Dataset excerpts:

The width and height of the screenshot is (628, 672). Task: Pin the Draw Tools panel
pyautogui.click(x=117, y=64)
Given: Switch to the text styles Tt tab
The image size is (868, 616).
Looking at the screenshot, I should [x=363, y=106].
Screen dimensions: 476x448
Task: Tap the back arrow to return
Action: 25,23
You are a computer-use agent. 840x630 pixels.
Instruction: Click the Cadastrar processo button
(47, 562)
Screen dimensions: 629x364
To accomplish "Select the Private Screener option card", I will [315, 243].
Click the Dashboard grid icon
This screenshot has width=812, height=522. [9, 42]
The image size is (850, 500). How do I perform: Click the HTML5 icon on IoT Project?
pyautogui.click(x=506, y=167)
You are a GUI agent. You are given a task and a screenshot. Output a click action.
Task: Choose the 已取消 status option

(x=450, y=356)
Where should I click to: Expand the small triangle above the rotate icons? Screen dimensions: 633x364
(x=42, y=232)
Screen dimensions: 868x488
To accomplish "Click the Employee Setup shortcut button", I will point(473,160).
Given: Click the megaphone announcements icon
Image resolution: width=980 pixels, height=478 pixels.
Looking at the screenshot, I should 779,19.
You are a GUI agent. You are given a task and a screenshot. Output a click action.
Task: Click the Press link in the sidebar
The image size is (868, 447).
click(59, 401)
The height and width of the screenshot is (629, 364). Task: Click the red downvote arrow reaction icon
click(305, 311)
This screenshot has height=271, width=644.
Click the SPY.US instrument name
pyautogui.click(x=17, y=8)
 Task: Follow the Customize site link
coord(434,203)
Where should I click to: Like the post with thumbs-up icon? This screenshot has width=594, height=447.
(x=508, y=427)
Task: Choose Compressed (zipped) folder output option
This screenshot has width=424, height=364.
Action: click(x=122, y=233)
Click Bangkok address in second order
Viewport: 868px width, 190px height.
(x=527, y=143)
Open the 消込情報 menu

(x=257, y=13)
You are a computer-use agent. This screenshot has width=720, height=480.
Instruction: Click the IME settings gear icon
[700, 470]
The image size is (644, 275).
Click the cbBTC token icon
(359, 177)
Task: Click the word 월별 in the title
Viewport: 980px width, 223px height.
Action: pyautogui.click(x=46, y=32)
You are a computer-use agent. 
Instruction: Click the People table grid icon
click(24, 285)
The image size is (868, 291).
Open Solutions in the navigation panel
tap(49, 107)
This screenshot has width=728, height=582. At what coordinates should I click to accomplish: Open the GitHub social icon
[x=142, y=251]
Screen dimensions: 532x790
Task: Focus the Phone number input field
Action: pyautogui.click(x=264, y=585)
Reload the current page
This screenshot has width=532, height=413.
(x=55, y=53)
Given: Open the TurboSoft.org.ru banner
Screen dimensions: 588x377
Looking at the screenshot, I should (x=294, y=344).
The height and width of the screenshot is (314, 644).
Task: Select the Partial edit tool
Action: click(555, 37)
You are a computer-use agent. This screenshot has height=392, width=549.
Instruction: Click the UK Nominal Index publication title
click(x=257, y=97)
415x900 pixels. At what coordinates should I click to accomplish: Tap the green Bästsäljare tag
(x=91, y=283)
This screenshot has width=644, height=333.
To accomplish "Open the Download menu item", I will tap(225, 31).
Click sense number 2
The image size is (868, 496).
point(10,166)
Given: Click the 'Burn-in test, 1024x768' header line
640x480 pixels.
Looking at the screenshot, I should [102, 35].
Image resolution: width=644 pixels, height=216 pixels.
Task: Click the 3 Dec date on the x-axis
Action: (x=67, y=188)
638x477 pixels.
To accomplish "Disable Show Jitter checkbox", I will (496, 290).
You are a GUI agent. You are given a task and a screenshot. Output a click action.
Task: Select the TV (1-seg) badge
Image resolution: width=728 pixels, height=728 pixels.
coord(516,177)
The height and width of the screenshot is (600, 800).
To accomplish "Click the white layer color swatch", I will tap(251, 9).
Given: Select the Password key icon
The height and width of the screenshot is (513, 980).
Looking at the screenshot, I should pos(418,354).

To do: The answer must be a single number: the count of lines above that contain the word "computer".

Problem solution: 4